Uns jogam dama. Poucos sentam no meio-fio e miram o horizonte. Todos aguardam o horário das 11h, quando retornam para o imóvel para receber medicação e almoçar. Às 14h, são liberados novamente para ficar no espaço aberto até retornarem às 17h e só repetirem a rotina no dia seguinte.
No entanto, essa rotina pode ser interrompida, a depender do julgamento do juiz Antônio Cavalcanti, da Vara de Execuções Penais e Medidas Alternativas do Fórum Criminal, que está com o caso. Ele é o mesmo juiz que, em 2013, já havia interditado a unidade por falta de condições para abrigar os internos. O estado recorreu e conseguiu uma liminar, evitando a interdição.

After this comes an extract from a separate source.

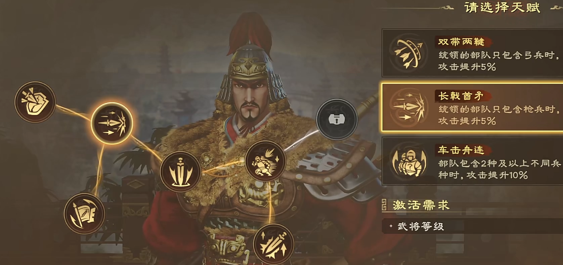Click the 请选择天赋 panel title
The width and height of the screenshot is (563, 265).
[503, 7]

A defensora Andrea Tourinho alega que a estrutura física ainda é deficiente e que há demora na realização dos laudos periciais dos detidos provisoriamente. “A situação dos provisórios é muito preocupante, ficam um tempo indefinido. É preciso ter mais peritos-médicos para fazer perícia”, disse. No HCT, há seis psiquiatras para fazer a perícia.
Segundo a defensora, o HCT se restringe ao asilamento e aplicação de medicamentos nos internos: “A maioria é portador de esquizofrenia, que é tratável. A gente vê no HCT um tratamento ultrapassado, desumano, porque não há terapia devida. Só medicação”.
Transferência
Segundo o superintendente de ressocialização da Secretaria de Administração Penitenciária (Seap), Luís Antônio Fonseca, já foi decidido que os internos detidos provisoriamente serão encaminhados para um anexo da Cadeia Pública (ver matéria ao lado). O plano é deixar no HCT apenas os internos que estão cumprindo medida de segurança.
Fonseca disse que a unidade passou por uma reforma. “A ideia é não sair mais daqui. As alas foram melhoradas do ponto de vista físico. A leitura da Defensoria é com base na lei antimanicomial que não é para ter HCT, mas a grande situação é onde vamos colocar essas pessoas? Aqui, há 16 internos sem família”, frisou.
Enquanto aguardam decisão judicial, a situação foi debatida em audiências, mas ainda não foi encontrada solução viável para o fechamento do HCT.